Les données publiées dans le rapport, basées sur une extrapolation de l’empreinte économique sectorielle des banques datant de fin 2017, ne reflètent pas les efforts significatifs engagés en matière de transition écologique ces dernières années par les banques et les entreprises qu’elles accompagnent. Un euro financé ou investi dans un secteur donné n’a en effet pas le même impact carbone selon les critères RSE appliqués par la banque et l’entreprise.

L’alignement progressif des activités économiques avec des trajectoires permettant la limitation du réchauffement climatique est un enjeu crucial qui mérite le recours à des approches transparentes pour mesurer et piloter les impacts. C’est le sens des efforts engagés par cinq banques européennes dont Société Générale (dans la cadre de l’accord de Katowice) qui viennent d’aboutir à la définition d’une méthodologie robuste et applicable à tous les acteurs bancaires (cf. création d’un outil de mesure des portefeuilles de crédit open source basé sur la méthodologie PACTA for Banks du Think tank 2 Degrees Investing Initiative).

Cette méthodologie offre l'avantage d'une approche dynamique et sectorielle adaptée au niveau actuel de disponibilité des données climatiques des entreprises. Le secteur financier intervenant en support d'une économie encore très largement carbonée, il n'est pas surprenant que le scope 3 d'une banque à vocation universelle puisse encore paraître important. La question est plutôt d'évaluer la capacité de l'établissement à réorienter ses portefeuilles à un rythme acceptable au regard des scénarios climatiques, et à le faire en aidant la transition énergétique de ses clients les plus carbonés.

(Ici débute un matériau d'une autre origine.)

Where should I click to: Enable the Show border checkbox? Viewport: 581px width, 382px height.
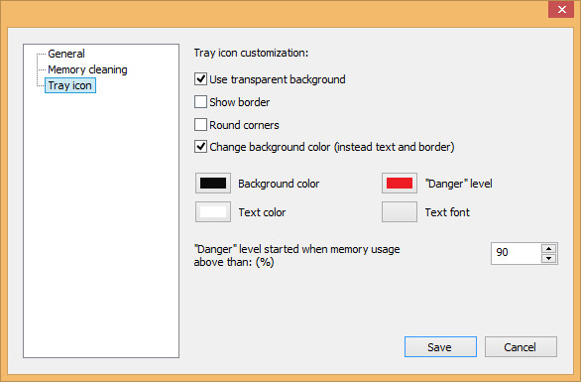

Compte-tenu des avancées réalisées ces dernières années, le secteur bancaire français est
incontestablement reconnu comme un leader dans la finance verte, notamment par les agences
de notation extra-financières. Société Générale est activement engagée en faveur de la transition
écologique volontariste et annonce régulièrement de nouvelles mesures pour 1/ réduire son
exposition aux secteurs les plus émetteurs et 2/ soutenir le développement des énergies
renouvelables.

En juillet dernier nous avons ainsi durci notre politique sur le charbon thermique parmi les plus
strictes du secteur bancaire pour assurer notre retrait de l’industrie du charbon en 2030 dans les
pays de l’Union européenne et de l’OCDE, et en 2040 dans le reste du monde. Nous avons
également annoncé un nouvel objectif de contribution à la transition énergétique à hauteur de
120 milliards d’euros entre 2019 et 2023.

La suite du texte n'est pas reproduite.